Look at the images of triumphal arches below. What are the similarities and differences among the arches? Consider not just the appearance of the arch, but also what medium it appears in and how different media could be seen and used by different people. How do these changes in appearance and medium suggest the ways different generations changed the meaning of the arch? Do they suggest any continuities? Why might Americans immediately after the Revolutionary War have preferred the triumphal arch in Image C to the royalist imagery in Image A? (Consider the revolutionary mistrust of royalist imagery featuring captured slaves and other war booty.) What is presumed to happen when someone moves through a triumphal arch as opposed to another kind of space?
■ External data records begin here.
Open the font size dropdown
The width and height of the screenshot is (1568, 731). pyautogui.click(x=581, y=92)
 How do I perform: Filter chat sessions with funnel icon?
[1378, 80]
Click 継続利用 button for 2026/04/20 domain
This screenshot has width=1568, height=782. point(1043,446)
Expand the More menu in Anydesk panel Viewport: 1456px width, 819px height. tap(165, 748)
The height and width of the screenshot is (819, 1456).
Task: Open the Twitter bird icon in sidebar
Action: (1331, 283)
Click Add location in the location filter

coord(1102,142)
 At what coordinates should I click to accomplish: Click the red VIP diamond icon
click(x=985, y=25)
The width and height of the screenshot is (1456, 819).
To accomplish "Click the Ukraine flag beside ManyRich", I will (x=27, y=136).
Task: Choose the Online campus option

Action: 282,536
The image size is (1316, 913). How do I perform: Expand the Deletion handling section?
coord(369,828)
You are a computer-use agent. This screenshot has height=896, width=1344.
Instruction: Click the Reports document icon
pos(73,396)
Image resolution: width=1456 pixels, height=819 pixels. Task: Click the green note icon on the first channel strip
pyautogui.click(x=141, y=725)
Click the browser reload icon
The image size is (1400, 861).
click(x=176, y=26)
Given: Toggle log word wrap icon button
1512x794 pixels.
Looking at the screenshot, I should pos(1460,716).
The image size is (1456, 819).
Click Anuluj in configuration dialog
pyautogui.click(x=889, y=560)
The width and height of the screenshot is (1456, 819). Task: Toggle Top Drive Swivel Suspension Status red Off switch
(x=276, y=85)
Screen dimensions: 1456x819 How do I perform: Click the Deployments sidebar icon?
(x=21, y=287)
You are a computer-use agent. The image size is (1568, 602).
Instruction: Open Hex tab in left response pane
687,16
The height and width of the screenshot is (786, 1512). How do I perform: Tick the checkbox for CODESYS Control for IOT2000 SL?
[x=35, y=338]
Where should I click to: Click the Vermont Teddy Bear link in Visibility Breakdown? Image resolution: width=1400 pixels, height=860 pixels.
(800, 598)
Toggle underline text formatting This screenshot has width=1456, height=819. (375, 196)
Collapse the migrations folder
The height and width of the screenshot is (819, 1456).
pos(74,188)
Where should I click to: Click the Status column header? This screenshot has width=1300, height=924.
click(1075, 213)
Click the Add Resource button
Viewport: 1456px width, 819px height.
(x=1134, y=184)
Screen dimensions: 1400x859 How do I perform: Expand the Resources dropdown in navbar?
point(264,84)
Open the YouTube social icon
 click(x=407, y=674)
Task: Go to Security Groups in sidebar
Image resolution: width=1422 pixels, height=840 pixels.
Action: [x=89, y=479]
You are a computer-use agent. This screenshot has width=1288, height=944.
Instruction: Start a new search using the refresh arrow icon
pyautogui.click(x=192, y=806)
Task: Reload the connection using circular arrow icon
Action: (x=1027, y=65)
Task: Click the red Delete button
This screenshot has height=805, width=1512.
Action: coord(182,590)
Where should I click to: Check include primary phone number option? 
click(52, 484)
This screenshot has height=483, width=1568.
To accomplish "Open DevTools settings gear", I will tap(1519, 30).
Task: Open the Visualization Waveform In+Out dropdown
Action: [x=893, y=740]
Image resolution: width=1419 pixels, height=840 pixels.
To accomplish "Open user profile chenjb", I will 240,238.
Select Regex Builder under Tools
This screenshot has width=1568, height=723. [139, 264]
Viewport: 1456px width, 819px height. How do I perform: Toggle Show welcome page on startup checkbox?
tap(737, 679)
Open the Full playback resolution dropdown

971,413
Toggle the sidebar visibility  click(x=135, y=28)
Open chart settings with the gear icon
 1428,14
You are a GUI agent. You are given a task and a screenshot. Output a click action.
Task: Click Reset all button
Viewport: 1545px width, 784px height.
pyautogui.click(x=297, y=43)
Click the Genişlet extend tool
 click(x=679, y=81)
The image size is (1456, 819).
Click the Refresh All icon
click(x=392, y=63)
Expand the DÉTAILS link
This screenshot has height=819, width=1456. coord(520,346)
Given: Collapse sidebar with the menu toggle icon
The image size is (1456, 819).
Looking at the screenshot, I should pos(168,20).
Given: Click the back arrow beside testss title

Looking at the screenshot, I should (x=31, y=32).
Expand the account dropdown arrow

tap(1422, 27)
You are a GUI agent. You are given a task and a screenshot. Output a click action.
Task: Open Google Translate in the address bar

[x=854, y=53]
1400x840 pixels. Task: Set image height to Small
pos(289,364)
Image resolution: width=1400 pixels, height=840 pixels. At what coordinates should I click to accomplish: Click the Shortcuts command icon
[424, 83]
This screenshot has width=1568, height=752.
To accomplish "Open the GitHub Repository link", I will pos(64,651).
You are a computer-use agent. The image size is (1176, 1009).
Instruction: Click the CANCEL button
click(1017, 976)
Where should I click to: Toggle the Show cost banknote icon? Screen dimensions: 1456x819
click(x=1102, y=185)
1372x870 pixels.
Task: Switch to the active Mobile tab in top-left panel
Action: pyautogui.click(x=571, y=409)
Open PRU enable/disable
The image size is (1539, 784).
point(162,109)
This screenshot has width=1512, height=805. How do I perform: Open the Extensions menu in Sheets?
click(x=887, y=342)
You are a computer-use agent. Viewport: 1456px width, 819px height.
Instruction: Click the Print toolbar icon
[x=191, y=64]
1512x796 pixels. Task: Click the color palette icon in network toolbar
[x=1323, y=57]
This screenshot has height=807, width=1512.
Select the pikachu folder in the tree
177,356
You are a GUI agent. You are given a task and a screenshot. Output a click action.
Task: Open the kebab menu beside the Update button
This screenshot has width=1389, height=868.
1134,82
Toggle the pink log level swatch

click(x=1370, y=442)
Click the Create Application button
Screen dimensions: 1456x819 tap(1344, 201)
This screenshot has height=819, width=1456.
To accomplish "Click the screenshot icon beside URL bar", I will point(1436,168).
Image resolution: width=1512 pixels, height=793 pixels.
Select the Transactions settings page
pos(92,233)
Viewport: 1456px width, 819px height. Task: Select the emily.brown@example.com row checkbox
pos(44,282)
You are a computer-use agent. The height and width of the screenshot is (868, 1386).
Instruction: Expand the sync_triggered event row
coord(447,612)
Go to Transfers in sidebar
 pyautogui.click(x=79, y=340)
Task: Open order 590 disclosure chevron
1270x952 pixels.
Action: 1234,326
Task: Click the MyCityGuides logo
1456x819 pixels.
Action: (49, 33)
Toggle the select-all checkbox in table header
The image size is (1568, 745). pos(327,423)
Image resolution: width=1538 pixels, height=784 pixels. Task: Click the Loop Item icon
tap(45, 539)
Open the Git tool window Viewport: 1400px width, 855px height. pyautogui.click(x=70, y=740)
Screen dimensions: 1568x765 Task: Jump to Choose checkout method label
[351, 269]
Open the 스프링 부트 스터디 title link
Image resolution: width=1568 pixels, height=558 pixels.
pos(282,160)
Look especially at the final image, of the Gateway Arch in St. Louis, completed in 1965. Its architect, Eero Saarinen, envisioned it as among other things a Roman triumphal arch for the modern period. He described it this way in 1948, when the arch was in the planning stages: "It seemed like a sort of modern adaptation of a Roman triumphal arch . . . a triumphal arch for our age as the triumphal arches of classical antiquity were for theirs." It was, he went on, a "gateway to the west."1 Clearly, the language of empire and conquest is submerged for Saarinen in the rhetoric of the pacific "gateway," but the idea of western conquest (Roman-style) persists through the form of the arch, just as it did for Alfred Jacob Miller in his modern rendering of the continence of Scipio in his painting The Trapper's Bride. (The painting and related images are explored in exercise 4.) Students might be asked to ponder their own responses to the St. Louis Arch, and to find current pictures of it in the popular press. How have photographers framed the arch? For example, does the viewer look west or east, north or south? How do Web sites about the arch explain its meaning?

1 W. Arthur Mehrhoff, The Gateway Arch: Fact and Symbol (Bowling Green, 1992), 23.

Images

A. Roman triumphal procession. From Basil Kennett, Romae Antiquae (1696; London, 1721), Rare Book, Manuscript, and Special Collections Library, Duke University, Durham, N.C.

B. Arch framing book title. From Thomas Hobbes, History of the Grecian War (London, 1676), Department of Special Collections, Stanford University Library, Stanford, Calif.

C. Washington riding through arch. From America Guided by Wisdom. Drawn by John James Barralett, engraved by Benjamin Tanner. Philadelphia, Pa. , 1820. Wove paper. Winterthur Museum, Winterthur, Del.

D. Gateway Arch, St. Louis, n.d. National Park Service, Jerfferson National Expansion Museum.